Records from a collection:
· · · · · · ·

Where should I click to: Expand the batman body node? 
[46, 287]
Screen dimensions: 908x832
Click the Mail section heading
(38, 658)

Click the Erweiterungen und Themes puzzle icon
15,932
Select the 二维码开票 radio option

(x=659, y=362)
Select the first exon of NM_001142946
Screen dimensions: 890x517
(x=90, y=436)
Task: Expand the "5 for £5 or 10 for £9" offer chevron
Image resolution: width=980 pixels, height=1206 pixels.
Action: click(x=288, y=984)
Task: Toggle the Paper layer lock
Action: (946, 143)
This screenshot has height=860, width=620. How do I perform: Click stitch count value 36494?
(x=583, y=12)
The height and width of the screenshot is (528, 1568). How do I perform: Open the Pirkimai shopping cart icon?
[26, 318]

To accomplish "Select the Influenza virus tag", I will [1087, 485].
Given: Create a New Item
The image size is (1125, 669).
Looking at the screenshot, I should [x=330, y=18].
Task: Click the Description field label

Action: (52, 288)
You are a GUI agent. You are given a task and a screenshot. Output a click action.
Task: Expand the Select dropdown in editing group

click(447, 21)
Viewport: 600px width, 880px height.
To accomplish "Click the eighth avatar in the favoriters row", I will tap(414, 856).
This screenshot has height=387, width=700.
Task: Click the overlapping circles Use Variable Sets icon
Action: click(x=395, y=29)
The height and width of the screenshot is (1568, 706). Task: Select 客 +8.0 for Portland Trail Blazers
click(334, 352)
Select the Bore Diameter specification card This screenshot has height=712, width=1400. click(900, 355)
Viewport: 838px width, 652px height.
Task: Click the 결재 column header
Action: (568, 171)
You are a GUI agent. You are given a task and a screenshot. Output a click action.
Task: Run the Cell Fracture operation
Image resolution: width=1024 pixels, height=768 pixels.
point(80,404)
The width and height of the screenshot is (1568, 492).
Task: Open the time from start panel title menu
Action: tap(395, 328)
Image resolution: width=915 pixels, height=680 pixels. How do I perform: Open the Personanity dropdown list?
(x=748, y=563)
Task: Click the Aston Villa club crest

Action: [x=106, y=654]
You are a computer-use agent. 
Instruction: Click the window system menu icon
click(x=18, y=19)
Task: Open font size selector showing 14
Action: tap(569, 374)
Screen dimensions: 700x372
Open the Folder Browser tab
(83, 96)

· · · · · · ·

:: Task brief ::
Output the entries above word for word.

:: Solution to this problem ::
Where should I click to: Expand the batman body node? 
[46, 287]
Screen dimensions: 908x832
Click the Mail section heading
(38, 658)

Click the Erweiterungen und Themes puzzle icon
15,932
Select the 二维码开票 radio option

(x=659, y=362)
Select the first exon of NM_001142946
Screen dimensions: 890x517
(x=90, y=436)
Task: Expand the "5 for £5 or 10 for £9" offer chevron
Image resolution: width=980 pixels, height=1206 pixels.
Action: click(x=288, y=984)
Task: Toggle the Paper layer lock
Action: (946, 143)
This screenshot has height=860, width=620. How do I perform: Click stitch count value 36494?
(x=583, y=12)
The height and width of the screenshot is (528, 1568). How do I perform: Open the Pirkimai shopping cart icon?
[26, 318]

To accomplish "Select the Influenza virus tag", I will [1087, 485].
Given: Create a New Item
The image size is (1125, 669).
Looking at the screenshot, I should [x=330, y=18].
Task: Click the Description field label

Action: (52, 288)
You are a GUI agent. You are given a task and a screenshot. Output a click action.
Task: Expand the Select dropdown in editing group

click(447, 21)
Viewport: 600px width, 880px height.
To accomplish "Click the eighth avatar in the favoriters row", I will tap(414, 856).
This screenshot has height=387, width=700.
Task: Click the overlapping circles Use Variable Sets icon
Action: click(x=395, y=29)
The height and width of the screenshot is (1568, 706). Task: Select 客 +8.0 for Portland Trail Blazers
click(334, 352)
Select the Bore Diameter specification card This screenshot has height=712, width=1400. click(900, 355)
Viewport: 838px width, 652px height.
Task: Click the 결재 column header
Action: (568, 171)
You are a GUI agent. You are given a task and a screenshot. Output a click action.
Task: Run the Cell Fracture operation
Image resolution: width=1024 pixels, height=768 pixels.
point(80,404)
The width and height of the screenshot is (1568, 492).
Task: Open the time from start panel title menu
Action: tap(395, 328)
Image resolution: width=915 pixels, height=680 pixels. How do I perform: Open the Personanity dropdown list?
(x=748, y=563)
Task: Click the Aston Villa club crest

Action: [x=106, y=654]
You are a computer-use agent. 
Instruction: Click the window system menu icon
click(x=18, y=19)
Task: Open font size selector showing 14
Action: tap(569, 374)
Screen dimensions: 700x372
Open the Folder Browser tab
(83, 96)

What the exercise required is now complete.